During the Cold War, Alexander Radler was allegedly one of many East Germans spying for the Stasi, the communist state's feared secret police. When the Berlin Wall came down in 1989 and the Stasi destroyed its files, many of those spies slipped away into the obscurity of new lives. Radler became a priest and moved to Sweden.
Now, almost a quarter century later, sophisticated new computer technology is allowing Germans to reconstruct the destroyed Stasi archives – and to reveal the former spies still among them. "Being Radler," a forthcoming short film, tells the story of Radler's three lives: first as a spy, then as a priest hiding his past and, now, as a man exposed to the world.

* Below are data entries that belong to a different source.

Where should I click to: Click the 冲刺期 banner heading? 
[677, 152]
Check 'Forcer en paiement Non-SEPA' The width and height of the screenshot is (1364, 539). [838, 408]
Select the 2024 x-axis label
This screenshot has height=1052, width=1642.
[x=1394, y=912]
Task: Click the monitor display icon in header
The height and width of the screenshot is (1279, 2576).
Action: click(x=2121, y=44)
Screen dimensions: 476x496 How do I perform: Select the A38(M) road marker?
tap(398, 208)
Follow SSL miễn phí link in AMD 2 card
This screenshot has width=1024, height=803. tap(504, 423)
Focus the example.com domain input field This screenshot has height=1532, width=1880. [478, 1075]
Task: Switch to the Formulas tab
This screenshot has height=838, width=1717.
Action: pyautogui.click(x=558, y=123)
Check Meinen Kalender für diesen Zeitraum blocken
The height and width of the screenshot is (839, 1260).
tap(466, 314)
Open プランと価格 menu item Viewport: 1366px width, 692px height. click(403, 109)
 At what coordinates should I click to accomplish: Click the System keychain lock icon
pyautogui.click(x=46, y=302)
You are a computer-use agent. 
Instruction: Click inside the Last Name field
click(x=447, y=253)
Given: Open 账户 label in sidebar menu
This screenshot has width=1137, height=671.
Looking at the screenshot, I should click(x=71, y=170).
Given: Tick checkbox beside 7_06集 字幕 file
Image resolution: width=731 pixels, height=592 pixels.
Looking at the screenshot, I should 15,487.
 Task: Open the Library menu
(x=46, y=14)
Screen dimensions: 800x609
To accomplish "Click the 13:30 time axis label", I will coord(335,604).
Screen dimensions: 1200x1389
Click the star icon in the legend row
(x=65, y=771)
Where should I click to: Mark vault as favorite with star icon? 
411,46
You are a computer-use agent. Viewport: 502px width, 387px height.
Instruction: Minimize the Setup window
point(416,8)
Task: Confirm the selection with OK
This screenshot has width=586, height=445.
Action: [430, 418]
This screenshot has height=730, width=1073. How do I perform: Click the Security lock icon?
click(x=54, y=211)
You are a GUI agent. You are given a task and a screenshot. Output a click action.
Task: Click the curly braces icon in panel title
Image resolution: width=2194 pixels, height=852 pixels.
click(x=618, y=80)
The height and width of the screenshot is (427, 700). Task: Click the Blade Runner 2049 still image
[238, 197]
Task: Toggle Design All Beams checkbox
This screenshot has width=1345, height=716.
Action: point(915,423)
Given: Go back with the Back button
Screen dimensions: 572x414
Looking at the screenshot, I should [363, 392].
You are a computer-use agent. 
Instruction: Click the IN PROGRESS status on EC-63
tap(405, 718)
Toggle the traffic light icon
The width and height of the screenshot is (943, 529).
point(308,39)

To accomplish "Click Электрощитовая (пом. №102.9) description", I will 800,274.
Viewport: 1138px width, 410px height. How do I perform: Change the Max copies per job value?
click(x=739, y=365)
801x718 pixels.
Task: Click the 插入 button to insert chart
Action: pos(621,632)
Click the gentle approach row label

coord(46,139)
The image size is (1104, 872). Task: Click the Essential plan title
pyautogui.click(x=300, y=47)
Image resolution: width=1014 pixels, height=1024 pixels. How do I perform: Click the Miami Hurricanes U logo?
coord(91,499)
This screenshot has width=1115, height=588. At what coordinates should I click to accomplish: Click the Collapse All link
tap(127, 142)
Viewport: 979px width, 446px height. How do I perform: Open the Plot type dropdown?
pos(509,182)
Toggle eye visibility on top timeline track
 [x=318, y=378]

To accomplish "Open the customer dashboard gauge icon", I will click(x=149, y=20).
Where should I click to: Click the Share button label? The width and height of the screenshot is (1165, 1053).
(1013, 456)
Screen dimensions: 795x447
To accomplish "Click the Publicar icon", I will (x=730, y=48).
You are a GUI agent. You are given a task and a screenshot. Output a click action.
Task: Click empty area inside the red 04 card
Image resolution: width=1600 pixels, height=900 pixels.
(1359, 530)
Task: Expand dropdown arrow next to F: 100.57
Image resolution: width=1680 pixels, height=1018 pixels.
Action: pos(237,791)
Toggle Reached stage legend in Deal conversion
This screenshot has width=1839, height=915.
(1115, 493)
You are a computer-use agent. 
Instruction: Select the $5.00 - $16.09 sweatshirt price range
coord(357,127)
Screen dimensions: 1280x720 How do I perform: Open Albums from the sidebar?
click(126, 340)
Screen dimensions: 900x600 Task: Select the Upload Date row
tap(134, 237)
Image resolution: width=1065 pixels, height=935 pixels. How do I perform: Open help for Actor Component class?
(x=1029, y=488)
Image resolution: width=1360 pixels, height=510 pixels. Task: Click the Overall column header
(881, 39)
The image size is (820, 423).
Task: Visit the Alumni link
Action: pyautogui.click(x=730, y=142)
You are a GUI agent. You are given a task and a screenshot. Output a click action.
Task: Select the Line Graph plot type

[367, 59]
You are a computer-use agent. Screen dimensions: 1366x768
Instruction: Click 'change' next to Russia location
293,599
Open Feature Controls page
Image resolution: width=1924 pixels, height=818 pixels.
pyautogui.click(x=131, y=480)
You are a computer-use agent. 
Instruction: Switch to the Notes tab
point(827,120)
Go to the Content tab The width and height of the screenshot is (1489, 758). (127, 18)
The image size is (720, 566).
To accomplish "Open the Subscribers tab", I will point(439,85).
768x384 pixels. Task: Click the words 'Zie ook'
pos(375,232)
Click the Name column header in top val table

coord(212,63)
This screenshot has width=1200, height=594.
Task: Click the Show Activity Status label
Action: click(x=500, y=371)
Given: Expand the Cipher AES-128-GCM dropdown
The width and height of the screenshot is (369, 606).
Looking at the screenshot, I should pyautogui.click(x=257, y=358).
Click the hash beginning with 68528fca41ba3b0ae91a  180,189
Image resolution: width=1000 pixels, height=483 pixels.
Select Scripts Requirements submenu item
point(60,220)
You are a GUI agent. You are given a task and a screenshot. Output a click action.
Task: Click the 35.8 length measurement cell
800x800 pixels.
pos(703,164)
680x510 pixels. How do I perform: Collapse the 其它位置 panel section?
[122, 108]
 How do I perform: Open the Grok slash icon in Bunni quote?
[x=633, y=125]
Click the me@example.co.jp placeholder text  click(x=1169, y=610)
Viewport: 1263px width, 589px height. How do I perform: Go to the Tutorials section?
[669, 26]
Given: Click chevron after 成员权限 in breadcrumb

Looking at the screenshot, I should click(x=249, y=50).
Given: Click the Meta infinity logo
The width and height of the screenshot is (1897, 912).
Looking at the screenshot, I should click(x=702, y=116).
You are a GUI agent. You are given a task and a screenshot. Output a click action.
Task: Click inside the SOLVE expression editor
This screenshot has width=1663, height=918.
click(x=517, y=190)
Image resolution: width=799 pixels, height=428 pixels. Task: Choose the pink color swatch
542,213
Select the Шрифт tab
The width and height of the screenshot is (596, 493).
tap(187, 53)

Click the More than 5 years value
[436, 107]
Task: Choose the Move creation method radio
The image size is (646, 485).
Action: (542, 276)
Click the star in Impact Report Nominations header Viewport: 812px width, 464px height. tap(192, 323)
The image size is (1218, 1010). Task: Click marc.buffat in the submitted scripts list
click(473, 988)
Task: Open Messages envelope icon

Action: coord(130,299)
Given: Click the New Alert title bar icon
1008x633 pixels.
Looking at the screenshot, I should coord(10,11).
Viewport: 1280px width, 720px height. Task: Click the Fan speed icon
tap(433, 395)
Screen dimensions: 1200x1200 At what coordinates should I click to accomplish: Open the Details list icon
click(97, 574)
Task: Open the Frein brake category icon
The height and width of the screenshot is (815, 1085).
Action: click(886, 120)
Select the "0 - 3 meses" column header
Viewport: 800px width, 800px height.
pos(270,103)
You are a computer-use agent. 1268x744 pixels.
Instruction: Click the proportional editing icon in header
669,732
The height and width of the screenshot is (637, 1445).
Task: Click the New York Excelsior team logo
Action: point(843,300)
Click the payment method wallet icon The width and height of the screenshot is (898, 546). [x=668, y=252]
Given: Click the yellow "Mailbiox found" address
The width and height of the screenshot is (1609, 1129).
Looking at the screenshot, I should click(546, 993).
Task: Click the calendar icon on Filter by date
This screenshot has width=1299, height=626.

The documentary "attempts to look at East Germany from inside the world of the Stasi informant," Peter Savodnik, who produced the film and helped report it, told me. "Radler is a fascinating character, and we did not want to treat him simply as a villain but as a complicated, highly intelligent and three-dimensional character inside a very warped world."
Perhaps more than that, the film is a glimpse into Germany's still-ongoing struggle to understand and confront its difficult post-war history. "Many prominent people in Germany ... are suspected of having worked for the Stasi secretly," Savodnik explained, noting that even the head of a major political party, Gregor Gysi of the Left Party, has long fought against allegations that he informed for the Stasi. That air of suspicion and uncertainty is finally being cleared, bringing revelations to the surface and, in the process, forcing Germany to relive its four decades of division and, for East Germans, fear and suspicion.
"Thanks to this computer program, the truth is being pieced together, one document at a time," Savodnik said. "Over the next year or two, Germany is likely to witness several very high-profile scandals, as these files are reconstructed and the truth comes out."
This ongoing process could help to explain — and may well exacerbate — Germany's angry reaction to revelations of spying by America's National Security Agency. German citizens and politicians have expressed deep outrage, particularly over the revelation that the NSA had listened in on Chancellor Angela Merkel's cell phone. It's well established that this is, in part, an expression of Germany's post-Stasi sensitivity to electronic surveillance. What this film drives home is the degree to which that past is not really past for Germany, but remains as alive and controversial as Alexander Radler.
The film is produced by Stateless Media, which describes its mission as "post-print storytelling." This is its third short documentary, each about 10 to 15 minutes of provocative but thoughtful and extremely polished video reporting. The first, "The Brothers Sheikh," was produced for the New Yorker's Web site and told the story of a Sri Lankan man, living in England, trying to understand the mysterious murder of his brother in Colombo. The second, "Chutzpah," followed Anthony Weiner's ill-fated run for mayor of New York City and attracted favorable attention in U.S. political circles.
The company has another 10 short films in the works, Savodnik says. "Being Radler" will be released in full mid-December.